L'assureur Allianz Suisse a plongé dans le rouge l'an dernier. La filiale helvétique de la compagnie allemande du même nom a annoncé, vendredi, une perte nette de 169,5 millions de francs, après un bénéfice de 96,4 millions en 2001. Le plongeon s'explique par le recul des marchés financiers, ainsi que par les déficits dans la prévoyance professionnelle, a dit à Zurich le président de la direction, Gerd-Uwe Baden. Les effets de la baisse des cours se sont montés à 484,9 millions de francs. L'exposition aux fluctuations des actions a été réduite de manière importante. De plus, le bas niveau des taux d'intérêts a pesé sur les revenus des placements.

Conséquence, le résultat financier a été divisé par deux à 144,4 millions de francs.
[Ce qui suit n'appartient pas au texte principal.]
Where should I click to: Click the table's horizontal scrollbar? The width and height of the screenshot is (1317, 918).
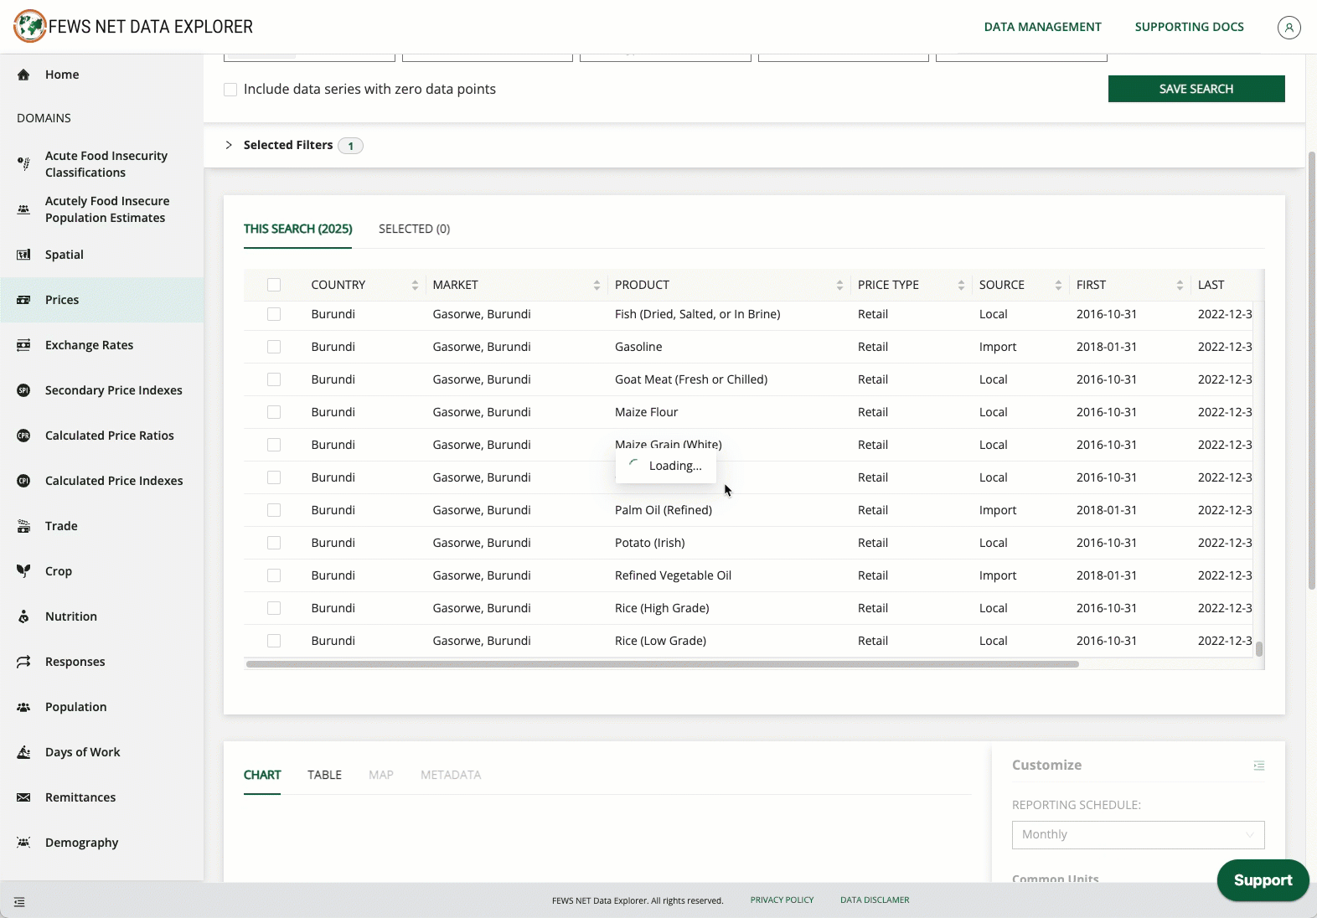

Les primes brutes encaissées ont reculé de 2% à 3,5 milliards de francs, une moitié dans l'assurance vie et l'autre dans le non-vie. La baisse revient à un niveau très élevé en 2001, suite au gain de contrats dans la prévoyance professionnelle et à une réorganisation de la réassurance. Les coûts ont reculé de 1,9% à 607,2 millions.

Taux minimal critiqué

«Nous avons fait de gros progrès dans la fusion de La Bernoise, d'Elvia et d'Allianz», a dit Gerd-Uwe Baden. L'opération lancée début 2002 se traduira encore, comme déjà annoncé, par la perte d'une centaine d'emplois d'ici à la fin 2003-début 2004. Selon le responsable des finances, Martin Kampik, des suppressions massives ne sont pas à l'ordre du jour.
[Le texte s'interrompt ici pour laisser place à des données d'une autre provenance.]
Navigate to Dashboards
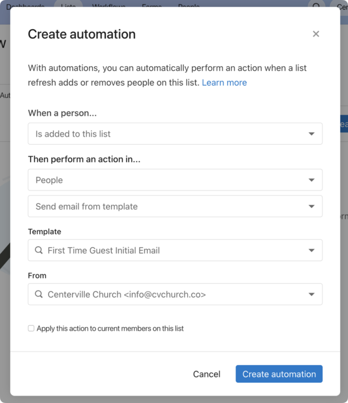Screen dimensions: 348x403 pos(25,7)
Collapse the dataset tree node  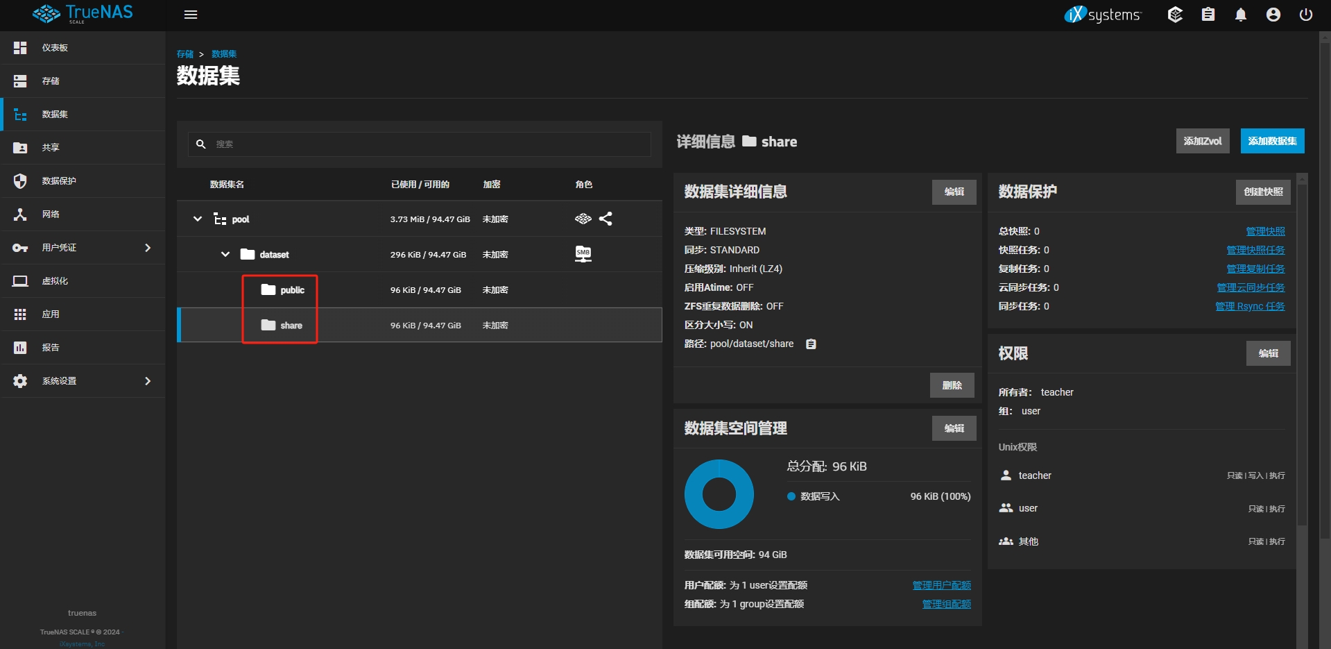coord(225,255)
La branche vie d'Allianz Suisse a travaillé de manière déficitaire. Au final, elle affiche toutefois un léger bénéfice de 500 000 francs (-95%), grâce à une «injection de bénéfice» depuis la branche non-vie. Par conséquent celle-ci accuse une perte de 172,1 millions, après un gain de 78,8 millions en 2001. «Dans l'assurance vie, afficher une perte nuit à la confiance», a dit Gerd-Uwe Baden. De plus, les finances de ce secteur avaient besoin d'être consolidées, et ce alors que le secteur non-vie disposait de suffisamment de capital. Une injection de bénéfice est équivalente à une augmentation de capital.

La prévoyance professionnelle est déficitaire, en raison de la réglementation en vigueur. Selon Gerd-Uwe Baden, un taux minimal garanti de 3,25% est irréaliste quand le rendement des obligations de la Confédération, l'étalon du taux des placements sans risque, est largement en dessous. Le président de la direction plaide pour une nouvelle baisse du taux minimal l'an prochain et une adaptation de la réglementation à la réalité des marchés. Mais si la perspective devait être de faire des pertes à long terme, Allianz Suisse songerait alors sérieusement à sortir de ce secteur.